Paul could testify that the Macedonians gave beyond their ability.
When the collection is taken, we often mention that we are to give as we’ve prospered. There’s good reason for doing so; that’s Bible. “On the first day of every week, each one of you should set aside a sum of money in keeping with his income, saving it up, so that when I come no collection will have to be made” (1 Cor 16:2). Yet, that wasn’t exactly the way the Macedonians looked at things: they gave beyond their ability; they gave more than they really could afford to give.
God’s people have a long history of being liberal when it comes to giving. When Moses asked the children of Israel to bring items to build the tabernacle, the artisans went to Moses and said, “The people are bringing more than enough for doing the work of the LORD commanded to be done” (Ex 36:5). Notice what the earliest Christians did: “Selling their possessions and goods, they gave to anyone as he had need” (Acts 2:45).
How liberal are we? When the collection plate comes around, are we being anything like the Macedonians? Are we able to find money to go to the movies, to go out and eat, to buy a new car, to buy new designer clothes, but unable to find but five dollars to stick in the collection plate? Are our priorities such that we can spend money on everything through the week, but we can’t find enough to help support the work of our Lord Jesus Christ?
A little boy came to church off the bus route—the boy lived in a run down house and his clothes were worn to a thread and he had very little in this world; he saw all the grown-ups putting money into the offering plate.
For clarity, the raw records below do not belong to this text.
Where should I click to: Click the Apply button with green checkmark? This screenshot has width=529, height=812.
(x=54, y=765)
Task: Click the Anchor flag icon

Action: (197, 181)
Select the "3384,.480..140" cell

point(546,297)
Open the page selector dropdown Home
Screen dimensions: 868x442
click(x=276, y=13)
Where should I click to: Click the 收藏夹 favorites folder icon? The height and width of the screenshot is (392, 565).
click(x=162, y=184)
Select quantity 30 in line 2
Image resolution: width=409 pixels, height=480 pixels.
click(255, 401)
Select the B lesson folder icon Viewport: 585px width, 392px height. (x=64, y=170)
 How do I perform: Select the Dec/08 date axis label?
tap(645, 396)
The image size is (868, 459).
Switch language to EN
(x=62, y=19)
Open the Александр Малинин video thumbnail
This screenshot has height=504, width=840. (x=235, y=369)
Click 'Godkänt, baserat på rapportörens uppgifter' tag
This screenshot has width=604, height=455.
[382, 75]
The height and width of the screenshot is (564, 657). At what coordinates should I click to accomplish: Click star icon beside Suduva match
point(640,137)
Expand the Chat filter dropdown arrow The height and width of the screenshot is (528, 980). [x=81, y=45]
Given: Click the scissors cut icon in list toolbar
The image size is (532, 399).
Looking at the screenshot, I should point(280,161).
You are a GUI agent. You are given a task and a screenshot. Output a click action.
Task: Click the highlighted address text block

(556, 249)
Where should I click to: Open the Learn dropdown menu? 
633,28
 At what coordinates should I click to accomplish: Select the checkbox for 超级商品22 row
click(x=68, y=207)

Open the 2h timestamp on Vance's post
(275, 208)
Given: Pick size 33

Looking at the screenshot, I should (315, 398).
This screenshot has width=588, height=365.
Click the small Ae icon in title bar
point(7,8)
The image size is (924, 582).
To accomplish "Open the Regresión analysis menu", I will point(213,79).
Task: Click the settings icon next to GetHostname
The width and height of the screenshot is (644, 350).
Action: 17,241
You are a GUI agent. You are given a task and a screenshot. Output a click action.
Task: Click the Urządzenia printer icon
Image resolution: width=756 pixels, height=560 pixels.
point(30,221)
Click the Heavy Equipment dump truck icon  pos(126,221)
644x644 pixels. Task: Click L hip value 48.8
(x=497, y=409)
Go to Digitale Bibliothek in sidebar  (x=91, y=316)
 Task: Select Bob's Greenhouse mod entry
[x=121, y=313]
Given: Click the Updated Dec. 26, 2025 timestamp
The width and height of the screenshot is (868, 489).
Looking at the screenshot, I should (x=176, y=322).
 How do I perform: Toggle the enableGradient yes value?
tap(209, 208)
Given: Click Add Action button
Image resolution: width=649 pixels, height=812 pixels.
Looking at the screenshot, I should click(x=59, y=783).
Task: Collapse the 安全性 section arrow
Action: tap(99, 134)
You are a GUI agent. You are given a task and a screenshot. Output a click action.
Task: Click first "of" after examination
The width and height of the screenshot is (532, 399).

He didn’t have anything to give but five marbles in his pocket; marbles that he highly valued. He reached in and put them in the plate! After the church service, one of the deacons asked the little boy if he wanted his marbles back. The little boy said, “Oh, no I gave them for Jesus.”
Isn’t that the attitude we need to have? No, we may not be wealthy. But, brethren, can’t we give what we have to the work of the Lord Jesus? Brethren, can’t we be a liberal church?
The Macedonians Were Longing, v 4
The Macedonians “urgently pleaded” with Paul and his co-workers to be able to give to this work. I get the picture that the Macedonians offered to give to the work in Judea, but that Paul, at first, refused their gift. yet, they begged Paul for the privilege of giving.
the Macedonians didn’t see giving as an act of worship to get done hurriedly so they could beat the Baptists up to the steak house for lunch; rather, they viewed it as a privilege—something they wanted to do.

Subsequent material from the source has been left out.